衣装

お仕事通信『お客様のイメージをカタチに』

「え?」・・「あっなるほど!」

ダンスに着るスカートなんですけどね、ウエストが大き過ぎて・・でねっ、コレを胸まで持ってくると、ちょっとイイ感じになるんですよ~。そんなお話でした。お客様はラテン系のダンスを習ったいらっしゃるそうで、裾幅の広い16枚接ぎのスカートは黒の二素材使いのゴージャスな雰囲気です。 ご希望は肩紐を付けることと、 腕をカバーしたいという事。肩紐は幅の広めのものが良いと思いご提案しました。ご納得頂けたようです。問題は腕のカバー!

袖は付けられないし、やはり大きなリボンかな?と思いお伝えすると「あら、いいわね!」って気に入って下さいました。とはいえ、リボンをどうするか?随分悩みました。最初は肩紐を長くして肩で結ぶ方法。だた、それじゃ着脱が大変です。しかも踊っている最中に、もしもリボンが緩んできたら・・・目も当てられない。そして、柔らかい素材じゃないとトローンと落ちてはくれない。でも、肩紐はしっかり固定したい!結局、しっかりした素材で肩紐を付けて、リボンはソフトな素材で別に作って肩にのせるという方法。これなら、両方のご要望にお応えできそうです。

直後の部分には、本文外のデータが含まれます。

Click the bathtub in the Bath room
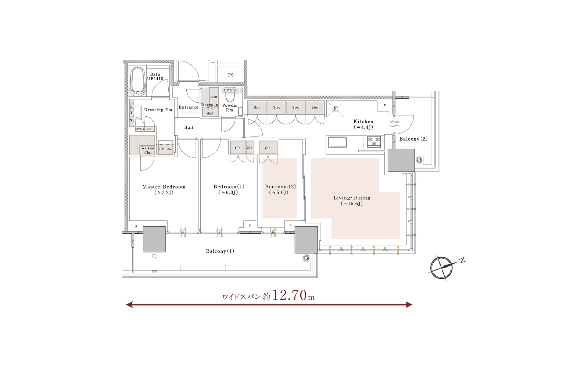coord(138,82)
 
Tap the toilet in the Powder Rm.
coord(230,96)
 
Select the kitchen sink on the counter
coord(337,142)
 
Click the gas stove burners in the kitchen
coord(374,141)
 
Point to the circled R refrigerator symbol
coord(335,109)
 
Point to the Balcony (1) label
coord(220,251)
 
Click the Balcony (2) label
coord(413,139)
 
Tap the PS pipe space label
coord(231,75)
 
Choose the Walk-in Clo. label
coord(147,151)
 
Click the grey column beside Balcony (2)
coord(401,160)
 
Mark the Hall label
coord(189,127)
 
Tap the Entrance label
coord(189,107)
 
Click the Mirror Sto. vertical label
coord(132,112)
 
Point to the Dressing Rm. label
coord(159,110)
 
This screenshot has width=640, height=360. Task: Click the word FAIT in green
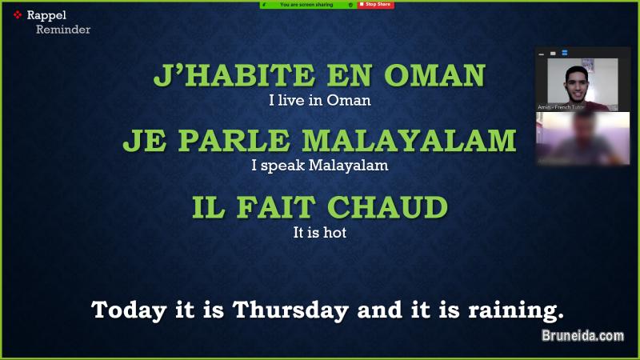pyautogui.click(x=280, y=207)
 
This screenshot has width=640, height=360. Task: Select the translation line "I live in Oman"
pyautogui.click(x=320, y=102)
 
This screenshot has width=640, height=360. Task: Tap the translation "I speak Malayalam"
pyautogui.click(x=319, y=166)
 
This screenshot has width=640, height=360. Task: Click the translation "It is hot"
pyautogui.click(x=319, y=234)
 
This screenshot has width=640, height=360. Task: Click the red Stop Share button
pyautogui.click(x=376, y=4)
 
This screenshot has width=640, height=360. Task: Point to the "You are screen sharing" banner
pyautogui.click(x=306, y=4)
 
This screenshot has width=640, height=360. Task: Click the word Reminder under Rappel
pyautogui.click(x=62, y=30)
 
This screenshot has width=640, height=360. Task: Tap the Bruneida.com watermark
pyautogui.click(x=582, y=337)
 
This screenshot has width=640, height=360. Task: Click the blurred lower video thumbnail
pyautogui.click(x=582, y=138)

まずは肩紐を作って付けてみました。後ろは1/3だけゴムを入れて、手を挙げ降ろししても紐がフィットするようにしました。外側に向かって傾斜をつけ身体に馴染むように取り付けてみました。後ろは若干内側に寄せて肩紐が落ちないように工夫しました。生地はバックサテンの裏使い。この素材はイメージに合わせて裏も表も使えます。張りがある割に肌辺りがソフトなので今回のスカートに適しています。

リボンはジョーゼットです。生地巾いっぱい150cm位のリボンです。大きく結んで肘あたりに先がくるようにしてみました。そして肩紐に乗せて止付けて仕上げました。二の腕までカバーできると思います。最終的な肩紐の長さは、お客様にご試着頂いて決めることになるので、5cm位は調整可能にしてあります。

大柄なお客様なので、このくらい大胆なカンジは良いな~って思っています。最初は「え?」ってかんじでお話を伺いましたが、実際に加工にはいると、「あーぁ!なるほど。イイ感じになるわっ♪」って感覚になりました。自分の持っていないイメージって、実はたくさんあるものです。お客様と接する中で様々なアイディアを頂戴してカタチにさせて頂くのは、本当に楽しい作業です。もしもこのスカートを普通にウエスト詰めすると思うと接ぎが多い分、大変な作業になるし、スカート全体のイメージが変わるかも知れません。

着ることのできなかったスカートが衣装に大変身!ダンスのお稽古も一段と楽しめるのではないでしょうかね。ご相談頂いて本当に感謝です。ありがとうございました。